> [Problem to work on]
The lines to extract begin at the one containing "A Modern Microservices" and run to the end of the listing; set them down exactly and alone.
**** Data to process
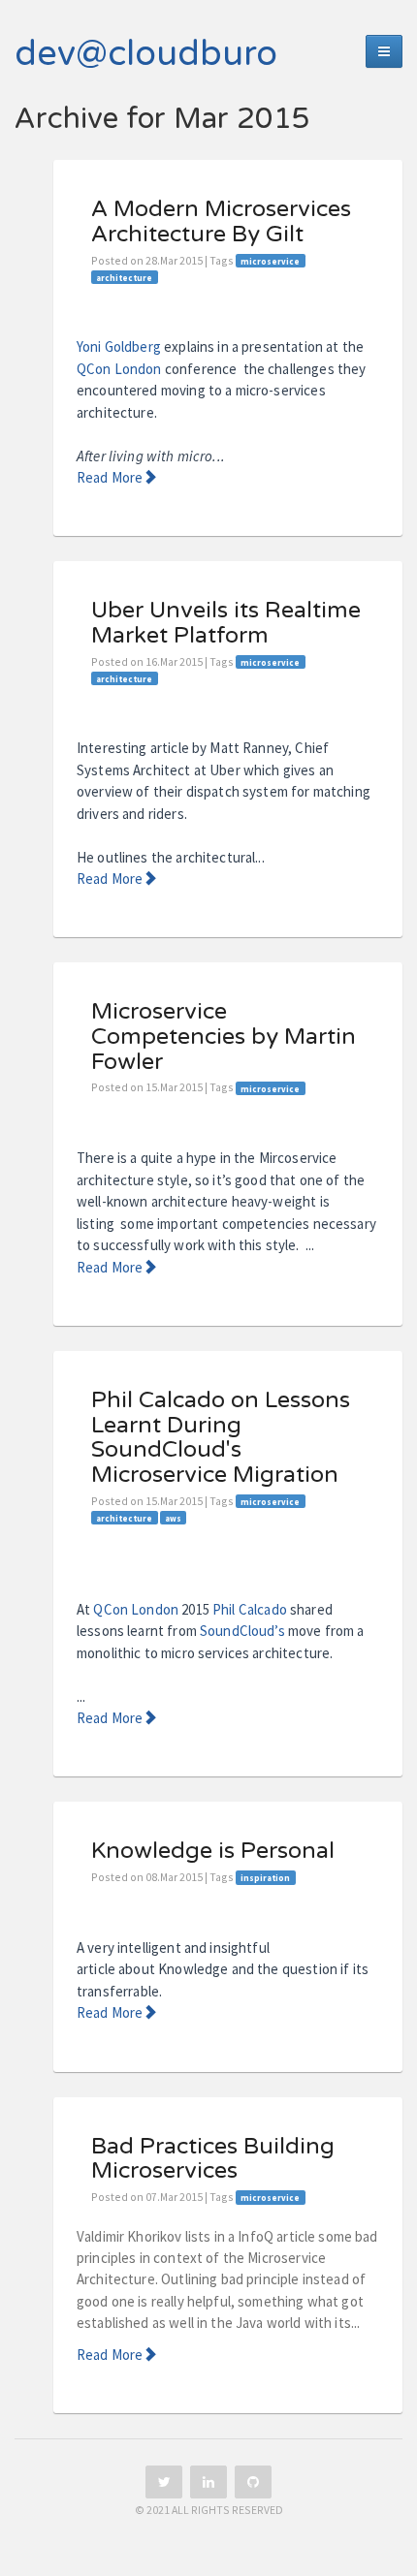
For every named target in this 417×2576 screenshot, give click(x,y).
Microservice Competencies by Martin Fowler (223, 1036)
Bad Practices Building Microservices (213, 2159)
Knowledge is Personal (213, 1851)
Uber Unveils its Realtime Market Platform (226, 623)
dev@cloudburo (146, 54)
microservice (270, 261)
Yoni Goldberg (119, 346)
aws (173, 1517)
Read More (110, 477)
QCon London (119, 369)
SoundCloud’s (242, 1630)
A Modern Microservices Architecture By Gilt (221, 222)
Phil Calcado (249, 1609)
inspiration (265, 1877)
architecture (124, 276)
********
> [Answer to the problem]
A Modern Microservices Architecture By Gilt (221, 222)
Phil Calcado (249, 1609)
inspiration (265, 1877)
architecture (124, 276)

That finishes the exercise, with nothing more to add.